La diffidenza è, come sempre accade, reciproca. Neanche a me va di provare simpatia per gli amanti degli ochos e dei cortè perché sono convinto che la danza come espressione fisica, artistica e spirituale dell’uomo sia quella dei balli cosiddetti standard e di quella dei loro confratelli latini. Provate un giorno a fare questo esperimento. Mettetevi alla porta di ingresso della sala da ballo di una scuola di standard e, subito dopo, appostatevi di fronte a quella di una scuola di tango. Gli allievi della prima scuola che usciranno al termine di una lezione saranno eccitati, sudati, ancora impregnati dell’energia che hanno scaricato durante i loro esercizi. Mentre gli amici del tango argentino vi appariranno freschi e tranquilli come se avessero appena terminato una partita di burraco. I primi dovranno farsi una doccia e cambiarsi mentre i secondi sono pronti per qualunque impegno sociale, anche se dovessero andare alla festa di matrimonio del principe di Galles.
Per saperne di più, adesso, mettetevi al margine della pista dopo avere chiesto l’autorizzazione al maestro che sta facendo lezione. Sarà ben difficile che riusciate a vedere una coreografia intera durante una lezione di standard. Il ballo viene continuamente interrotto, ogni passo richiede prove su prove, la tecnica deve essere continuamente messa a punto e nessuno mai pensa di aver raggiunto la perfezione. La concentrazione e la disciplina sono le qualità principali di un ballerino, che non può permettersi iniziative o interpretazioni personali della musica: il ballo riesce solo se la postura e la dinamica del passo studiate e ristudiate permettono alla coppia di diventare un unico corpo che si muove armonicamente, sfidando le leggi della gravità.

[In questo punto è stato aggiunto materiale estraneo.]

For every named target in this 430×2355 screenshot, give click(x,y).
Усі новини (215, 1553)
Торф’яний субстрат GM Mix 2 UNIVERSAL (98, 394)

Ora fate la stessa cosa e andate a sedere a un tavolino simil taverna platense di una scuola di tango. Vedrete certo uno studio appassionato delle figure dai nomi belli ed esotici, ma, se si escludono alcuni fondamentali, tutto è lasciato alla fantasia combinatoria della coppia, all’improvvisazione del partner maschile il cui compito è quello di far girare la partner femminile come una patetica figurina da carillon. Così l’effetto è quello di una sostanziale asimmetria: mentre l’uomo fa da perno, la donna si muove come una felice banderuola. Certo l’uomo la guida e le dà le indicazioni che ritiene più opportune, ma i due non hanno quell’unità meravigliosa rappresentata da corpi che utilizzano il meglio della velocità, della tecnica del giro destro e sinistro, del procedere inebriante di un valzer viennese.
Qualche tanguero indignato mi risponderà certo per le rime, anzi io spero che qualcuno riesca a convincermi della bellezza e della preziosità artistica delle milonghe. Ma nessuno spero venga più a chiedermi: lei balla? E qual è la sua scuola di tango? Dando per scontato che l’unico ballo degno di essere ballato nelle civiltà urbane sia quello del casqué.
Firmato: Un lettore di Permette un ballo?